ADA comments on Wall Street Journal article
August 31, 2016
"Poor children shouldn't be stopped from seeing a dentist by a restructured system that redirects them to providers with less training than dentists."
This was one of the ADA's key messages in its response to the Wall Street Journal's Aug. 19 article
, "You Don't Have to be a Dentist to Fill A Cavity," which proposed dental therapists as the solution to access to care issues.
In the Association's Aug. 31 letter to the editor
, Dr. Jane Grover, director, ADA Council on Access, Prevention and Interprofessional Relations, explains the many challenges that keep people from visiting a dentist. These challenges, Dr. Grover said, include lack of oral health education, cost, fear and a belief that they don't need care.
"Dental therapists have failed to show meaningful results in addressing these barriers," Dr. Grover wrote. "A handful of states created this provider to treat underserved patients, especially in rural areas. But these patients are more likely to have complex dental disease and health issues that require the skill and training of a dentist to diagnose and treat."
In her letter, Dr. Grover noted, "Instead of having another provider to drill and fill teeth, we should better connect patients with a fully trained doctor of dentistry."

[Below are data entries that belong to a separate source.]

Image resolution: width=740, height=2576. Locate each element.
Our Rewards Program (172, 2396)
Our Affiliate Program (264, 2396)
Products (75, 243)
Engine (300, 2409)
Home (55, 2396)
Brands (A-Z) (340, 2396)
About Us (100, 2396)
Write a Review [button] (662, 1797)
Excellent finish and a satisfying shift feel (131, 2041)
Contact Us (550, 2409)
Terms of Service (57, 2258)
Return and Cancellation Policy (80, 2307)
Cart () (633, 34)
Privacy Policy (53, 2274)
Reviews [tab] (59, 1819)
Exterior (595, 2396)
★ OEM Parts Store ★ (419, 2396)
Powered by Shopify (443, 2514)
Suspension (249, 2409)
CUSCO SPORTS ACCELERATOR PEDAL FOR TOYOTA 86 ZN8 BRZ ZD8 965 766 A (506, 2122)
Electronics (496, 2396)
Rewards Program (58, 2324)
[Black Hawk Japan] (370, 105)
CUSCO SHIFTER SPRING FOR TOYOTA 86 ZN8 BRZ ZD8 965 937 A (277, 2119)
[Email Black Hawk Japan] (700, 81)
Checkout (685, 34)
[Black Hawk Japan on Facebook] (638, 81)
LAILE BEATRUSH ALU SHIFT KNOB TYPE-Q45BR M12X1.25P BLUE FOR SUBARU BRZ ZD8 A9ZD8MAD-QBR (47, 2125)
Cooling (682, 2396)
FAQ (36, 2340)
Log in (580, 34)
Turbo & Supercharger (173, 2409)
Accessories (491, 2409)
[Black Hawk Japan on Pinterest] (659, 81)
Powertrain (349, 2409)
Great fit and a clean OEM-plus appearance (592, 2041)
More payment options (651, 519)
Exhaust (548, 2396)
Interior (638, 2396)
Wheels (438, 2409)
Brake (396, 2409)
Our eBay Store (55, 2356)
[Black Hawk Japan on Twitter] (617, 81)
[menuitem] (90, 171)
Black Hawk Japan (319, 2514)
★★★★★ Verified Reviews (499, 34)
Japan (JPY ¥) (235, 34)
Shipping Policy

According to the ADA Health Policy Institute
, the number of dentists in the United States is projected to increase through 2033.
In the case of helping educate patients on oral hygiene and prevention, and ensuring they make their appointments, Dr. Grover offered the Community Dental Health Coordinator as an alternative to therapists, noting that CDHCs can reduce patient no-show rates from nearly 50 percent to below 10 percent.
"Increasing access to care isn't about increasing the number of providers, it's about providing the right care by the right provider at the right time," concluded Dr. Grover.